Exercise aim: Some lines below hold "computer". Pick them out and copy them.

*** Opening Data to process ***

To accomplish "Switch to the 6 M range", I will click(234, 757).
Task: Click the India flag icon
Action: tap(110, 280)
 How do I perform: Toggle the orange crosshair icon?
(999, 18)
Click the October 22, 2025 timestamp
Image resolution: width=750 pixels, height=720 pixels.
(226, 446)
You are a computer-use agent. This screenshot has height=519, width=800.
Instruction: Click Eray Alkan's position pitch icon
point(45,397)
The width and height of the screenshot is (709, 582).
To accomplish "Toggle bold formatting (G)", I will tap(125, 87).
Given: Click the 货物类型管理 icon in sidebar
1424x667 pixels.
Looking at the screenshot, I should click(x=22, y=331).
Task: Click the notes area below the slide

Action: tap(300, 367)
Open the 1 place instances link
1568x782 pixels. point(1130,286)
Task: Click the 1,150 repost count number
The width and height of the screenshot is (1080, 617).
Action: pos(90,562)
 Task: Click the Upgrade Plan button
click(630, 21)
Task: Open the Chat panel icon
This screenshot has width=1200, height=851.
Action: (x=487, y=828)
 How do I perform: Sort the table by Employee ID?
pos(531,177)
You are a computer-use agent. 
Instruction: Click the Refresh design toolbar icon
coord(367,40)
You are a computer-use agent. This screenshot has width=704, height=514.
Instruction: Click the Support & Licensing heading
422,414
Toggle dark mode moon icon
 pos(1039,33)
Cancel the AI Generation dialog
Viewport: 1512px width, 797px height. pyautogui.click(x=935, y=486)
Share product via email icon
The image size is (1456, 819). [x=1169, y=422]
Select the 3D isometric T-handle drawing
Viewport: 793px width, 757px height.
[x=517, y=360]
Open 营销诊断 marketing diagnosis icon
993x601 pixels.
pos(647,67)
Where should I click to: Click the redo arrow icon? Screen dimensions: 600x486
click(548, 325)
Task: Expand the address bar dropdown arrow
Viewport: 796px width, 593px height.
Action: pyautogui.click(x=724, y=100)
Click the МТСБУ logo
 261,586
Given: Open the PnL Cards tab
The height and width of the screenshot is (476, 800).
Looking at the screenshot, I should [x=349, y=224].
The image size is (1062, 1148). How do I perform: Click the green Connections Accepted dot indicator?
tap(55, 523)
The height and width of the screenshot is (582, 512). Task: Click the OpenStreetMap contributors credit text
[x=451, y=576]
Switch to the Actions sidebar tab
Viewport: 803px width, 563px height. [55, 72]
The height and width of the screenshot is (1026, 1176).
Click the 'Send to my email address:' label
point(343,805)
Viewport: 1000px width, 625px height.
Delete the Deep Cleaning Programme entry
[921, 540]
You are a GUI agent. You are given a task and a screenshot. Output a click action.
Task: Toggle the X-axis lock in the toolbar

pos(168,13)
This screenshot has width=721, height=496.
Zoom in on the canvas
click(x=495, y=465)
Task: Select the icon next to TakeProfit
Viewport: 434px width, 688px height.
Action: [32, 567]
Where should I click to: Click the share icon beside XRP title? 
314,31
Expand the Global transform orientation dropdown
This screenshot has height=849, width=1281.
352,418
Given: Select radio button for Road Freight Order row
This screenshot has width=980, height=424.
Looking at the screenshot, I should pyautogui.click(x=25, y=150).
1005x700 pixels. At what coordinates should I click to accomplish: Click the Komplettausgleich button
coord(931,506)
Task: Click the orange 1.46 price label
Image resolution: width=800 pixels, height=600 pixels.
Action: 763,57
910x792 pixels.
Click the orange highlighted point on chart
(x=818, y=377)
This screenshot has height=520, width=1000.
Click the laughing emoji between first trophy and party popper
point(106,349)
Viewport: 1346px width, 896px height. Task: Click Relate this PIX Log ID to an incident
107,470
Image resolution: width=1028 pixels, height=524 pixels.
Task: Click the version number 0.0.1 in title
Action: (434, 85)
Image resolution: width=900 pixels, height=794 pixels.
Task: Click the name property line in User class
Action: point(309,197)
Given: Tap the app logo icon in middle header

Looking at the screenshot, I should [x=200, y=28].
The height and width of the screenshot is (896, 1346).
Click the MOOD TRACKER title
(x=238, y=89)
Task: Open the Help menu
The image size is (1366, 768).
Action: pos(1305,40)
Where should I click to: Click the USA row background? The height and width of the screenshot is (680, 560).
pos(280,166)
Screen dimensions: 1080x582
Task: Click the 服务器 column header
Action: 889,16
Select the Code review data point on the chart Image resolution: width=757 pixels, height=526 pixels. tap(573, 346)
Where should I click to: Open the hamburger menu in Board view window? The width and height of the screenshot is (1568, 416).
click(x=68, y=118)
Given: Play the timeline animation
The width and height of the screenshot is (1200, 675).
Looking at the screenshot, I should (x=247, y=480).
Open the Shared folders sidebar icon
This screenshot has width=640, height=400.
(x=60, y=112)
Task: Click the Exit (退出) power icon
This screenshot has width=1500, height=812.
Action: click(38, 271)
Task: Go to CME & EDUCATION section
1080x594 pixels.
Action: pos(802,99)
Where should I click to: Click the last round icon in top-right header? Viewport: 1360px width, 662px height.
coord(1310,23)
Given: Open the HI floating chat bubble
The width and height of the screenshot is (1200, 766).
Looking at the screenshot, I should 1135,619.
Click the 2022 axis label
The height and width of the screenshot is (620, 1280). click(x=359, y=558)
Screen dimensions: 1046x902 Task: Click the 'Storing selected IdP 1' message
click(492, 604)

*** Closing Data to process ***

Worked solution:
You are a computer-use agent. This screenshot has height=519, width=800.
You are a computer-use agent. 
You are a computer-use agent. This screenshot has width=704, height=514.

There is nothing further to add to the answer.